■ **INSTRUCTIONS TO FOLLOW**:
Could you print every record below exactly as it appears?

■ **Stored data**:
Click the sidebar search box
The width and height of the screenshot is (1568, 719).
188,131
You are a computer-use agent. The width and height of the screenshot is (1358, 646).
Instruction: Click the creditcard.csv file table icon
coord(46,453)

■ **RESPONSE TO THE TASK**:
Click the sidebar search box
The width and height of the screenshot is (1568, 719).
188,131
You are a computer-use agent. The width and height of the screenshot is (1358, 646).
Instruction: Click the creditcard.csv file table icon
coord(46,453)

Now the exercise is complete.